What to work on: Rewrite the rows from the line containing "The image size" through the end of the rows as a JSON list of strings, one string per line, with blank lines and pictures left out.

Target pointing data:
— Begin —

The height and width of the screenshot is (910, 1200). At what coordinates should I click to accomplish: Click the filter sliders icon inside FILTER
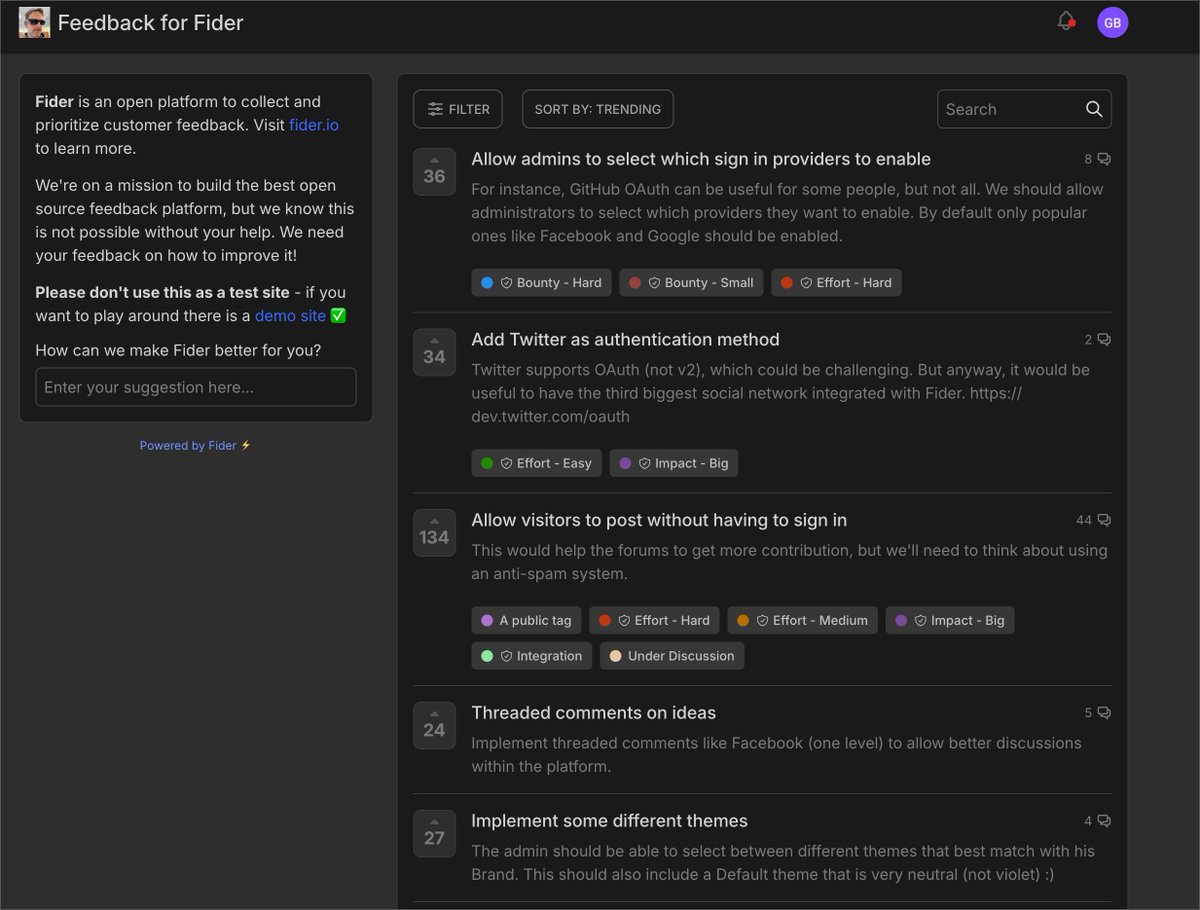(x=435, y=109)
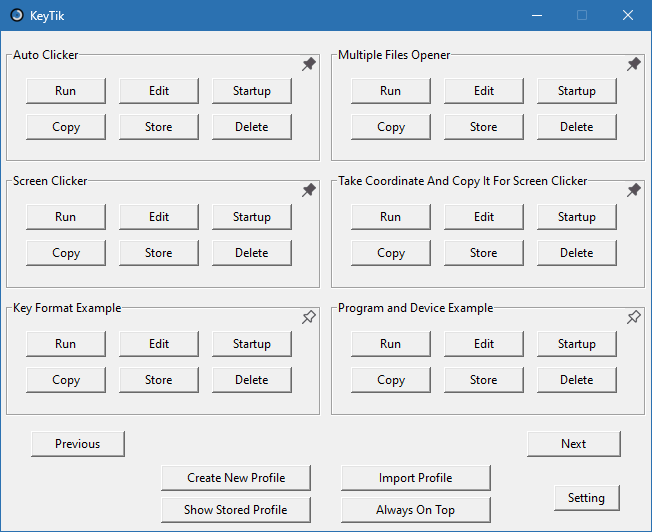Unpin the Auto Clicker profile pin icon
The height and width of the screenshot is (532, 652).
(309, 64)
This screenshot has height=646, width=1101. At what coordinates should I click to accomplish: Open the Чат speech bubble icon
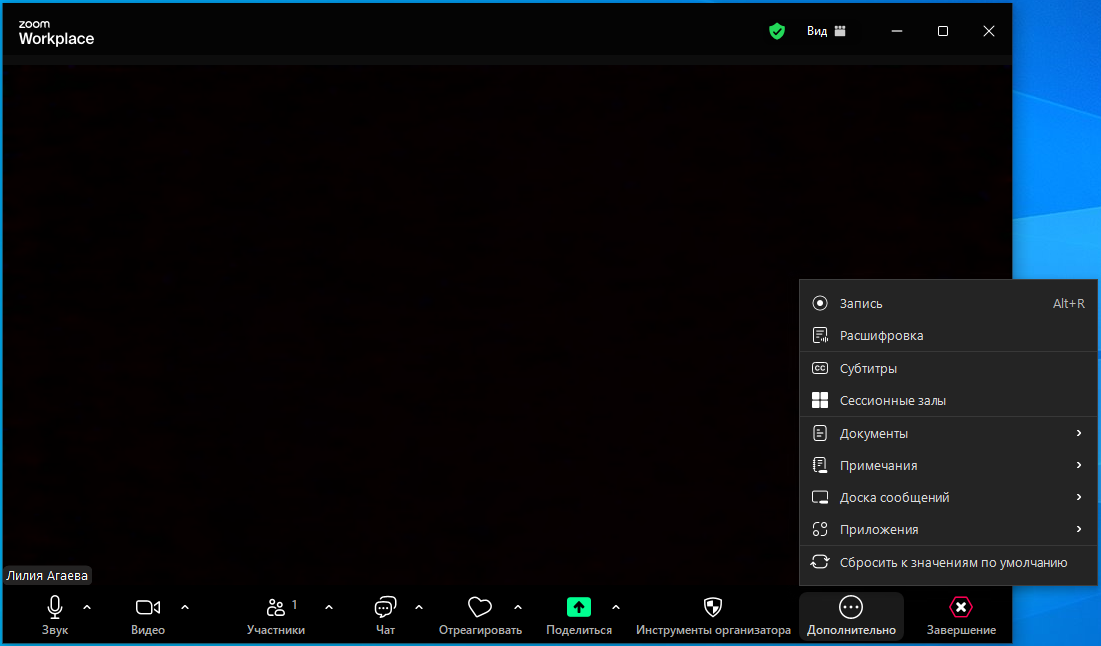385,607
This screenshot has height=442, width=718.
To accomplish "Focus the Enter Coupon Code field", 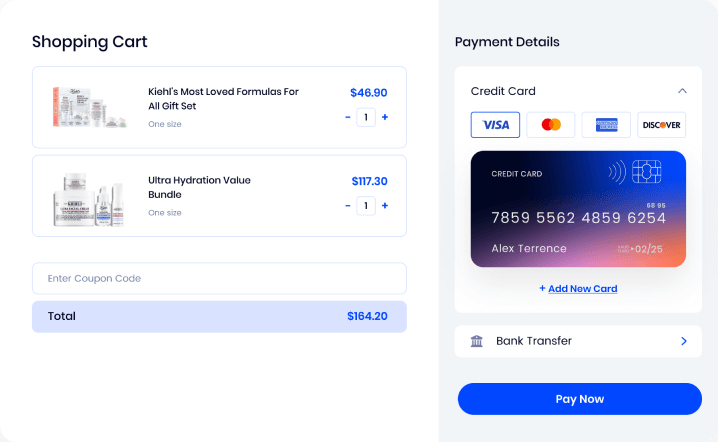I will (x=219, y=278).
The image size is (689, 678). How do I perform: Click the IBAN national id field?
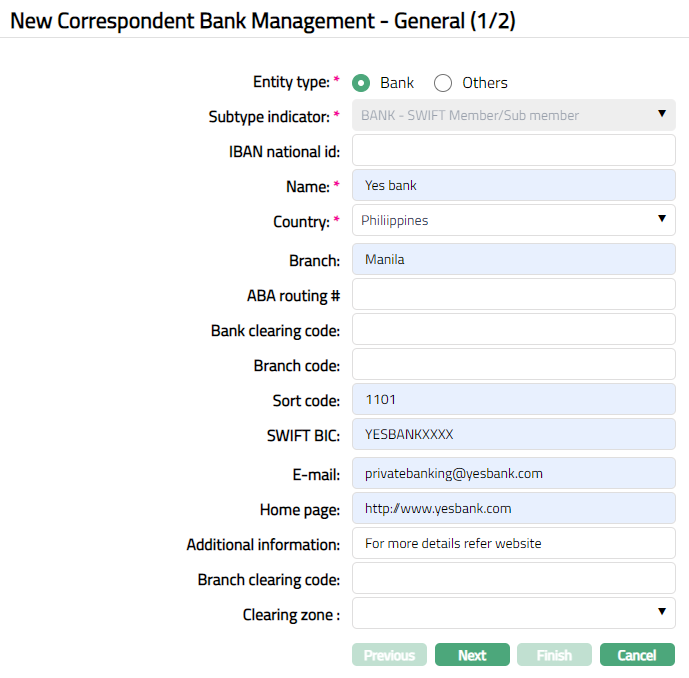514,151
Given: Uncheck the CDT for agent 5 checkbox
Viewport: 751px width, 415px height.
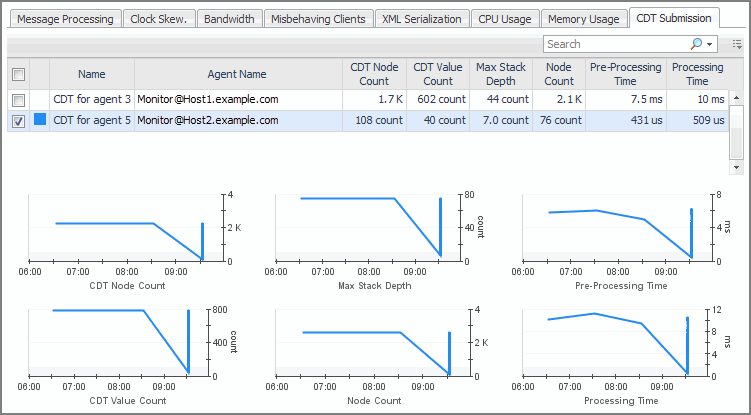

— End —

Written response:
[
  "The image size is (689, 678). How do I perform: Click the IBAN national id field?",
  "514,151",
  "Given: Uncheck the CDT for agent 5 checkbox",
  "Viewport: 751px width, 415px height."
]